== Supplied text ==
A violation by any of the signatories – individuals, groups, governments – jeopardizes the very stability of that progress toward a fully civil society.

The ancient Greek philosopher, Aristotle, wrote his Politics (Greek: Πολιτικά, Politiká) whose title means literally “the things concerning the polis.” A polis (plural: poleis) was the typical organization of a community in the ancient Greek world.

Politics” can be defined as the way people living in groups make decisions, and about coming to agreement so people can live together.

Politics rests on issues of power, regarding having control over one’s life and influencing others. People and groups holding power in influencing others must follow the axiom that bioethicists and healthcare workers follow: Primum non nocere, or “First, do no harm.”

A Philosophy of Selfishness

Ayn Rand has become the intellectual center for the economic/political/social philosophy of Libertarianism. She constructs a bifurcated world of one-dimensional characters in her novels.

On one side, she presents the noble, rational, intelligent, creative, inventive, self-reliant heroes of industry: of music and the arts, of science, of commerce and banking who wage a noble battle for dignity, integrity, personal and economic freedom for the profits of their labors within an unregulated “free market” capitalist system.

On the other side, she portrays the “looters” represented by the followers: the irrational, the unintelligent, the misguided, the misinformed, the corrupt government bureaucrats who regulate and manipulate the economy to justify nationalizing the means of economic production; who confiscate personal property, who deliver welfare to the unentitled, who thereby destroy personal incentive and motivation resulting in dependency.

In other words, Rand paints a world in which the evil and misguided takers wage war against the noble and moral makers.

In her Appendix to Atlas Shrugged, she wrote: “My philosophy, in essence, is the concept of man as a heroic being, with his own happiness as the moral purpose of his life, with productive achievement as his noblest activity, and reason as his only absolute.”

Rand bristles against some long-held notions of collectivism, of shared sacrifice and shared rewards. Rather, she argues that individuals are not and should not be their brother’s and sister’s keepers, but that one must only do unto oneself. That one must walk only in one’s own shoes and not attempt to know the other by metaphorically walking in their shoes; that personal happiness is paramount; the greatest good for you rather than the greatest number of people.

== Task instructions ==
1. Transcribe the part of the text on politics and Ayn Rand, starting with "The ancient Greek philosopher, Aristotle, wrote" and going on through "in her novels.".
2. Go on with the text on politics and Ayn Rand from the point where it stops.
The lines that follow have nothing to do with the work on this page.

== Information given ==
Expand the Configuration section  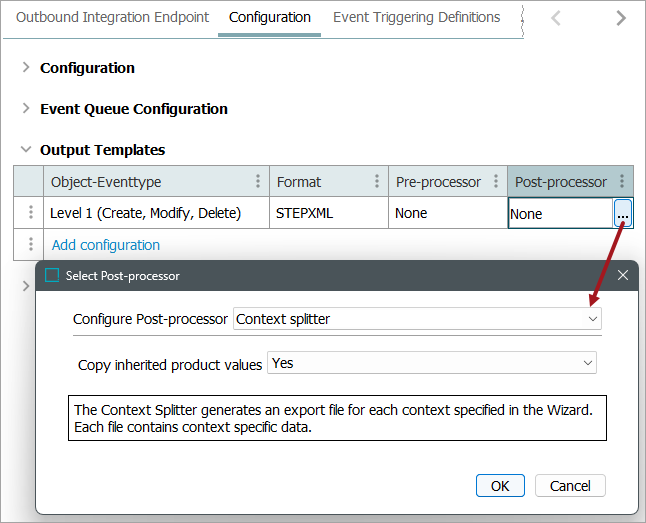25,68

--

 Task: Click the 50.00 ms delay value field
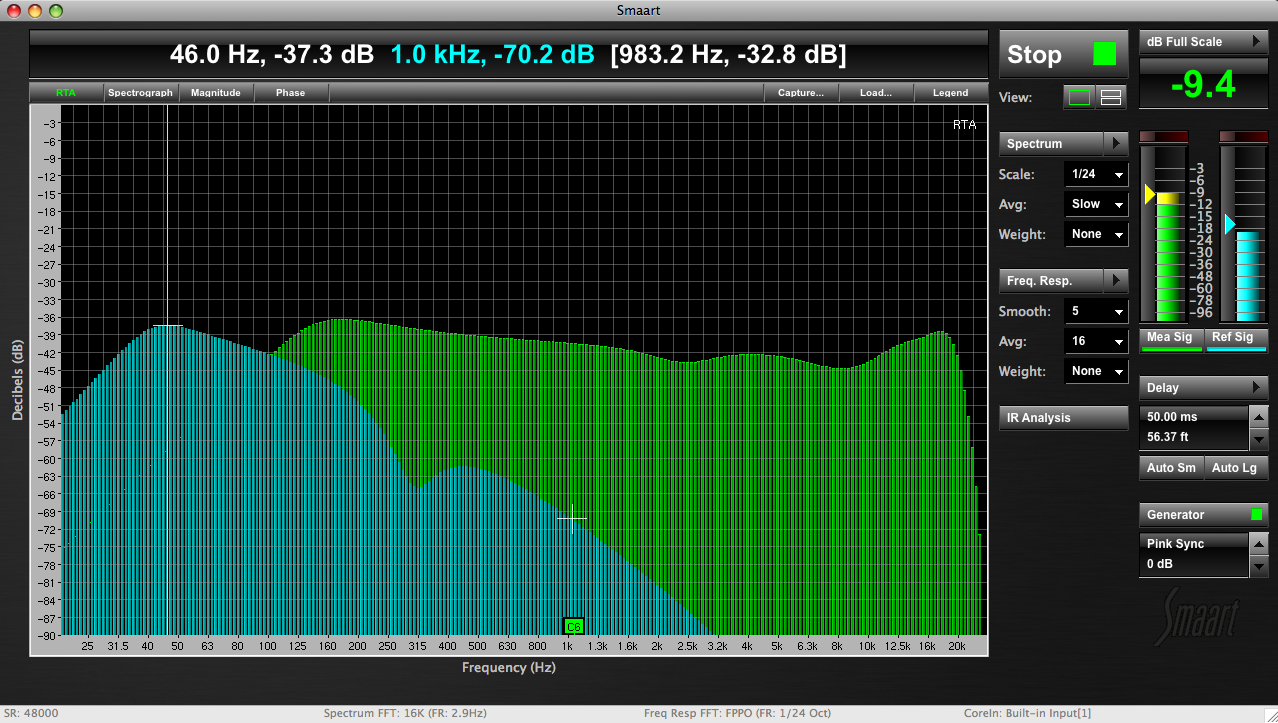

== Exercise responses ==
1.
The ancient Greek philosopher, Aristotle, wrote his Politics (Greek: Πολιτικά, Politiká) whose title means literally “the things concerning the polis.” A polis (plural: poleis) was the typical organization of a community in the ancient Greek world.

Politics” can be defined as the way people living in groups make decisions, and about coming to agreement so people can live together.

Politics rests on issues of power, regarding having control over one’s life and influencing others. People and groups holding power in influencing others must follow the axiom that bioethicists and healthcare workers follow: Primum non nocere, or “First, do no harm.”

A Philosophy of Selfishness

Ayn Rand has become the intellectual center for the economic/political/social philosophy of Libertarianism. She constructs a bifurcated world of one-dimensional characters in her novels.

2.
Ayn Rand’s philosophical essence accords with the axiom, live and let live. She advocates for a “rational selfishness.” She titled one of her non-fiction books, The Virtue of Selfishness.

“6 Pillars of Character”

The organization, Character Counts, enumerates its “6 Pillars of Character,” as “core ethical values that transcend cultural, religious and socioeconomic differences.” These Pillars are: trustworthiness, respect, responsibility, fairness, caring and citizenship.

Breaking any of these essential pillars seriously jeopardizes the stability of the entire structure, whether that be the family, the group, the culture, the nation, or the world.

If anything brings down these United States, if this noble democratic experiment of government of the people and by the people fails, it will not be through a foreign invasion. It will be the result of our neglecting any of the primary 6 pillars.

It will be through the domestic virus of over-inflated self-interest rather than concern for community and the natural environment – an unbridled selfishness in the guise of “freedom,” in the accumulation of more wealth and resources than any individual or family will ever need to sustain a high quality of life.

It will be because too many individuals reject the notion that it truly takes a village to raise a child.

Unfortunately, a violation or refusal to sign onto any of the signatories – individuals, groups, governments – of the Social Contract jeopardizes the very stability of progress toward a fully civil society.

During a pandemic, it results in death.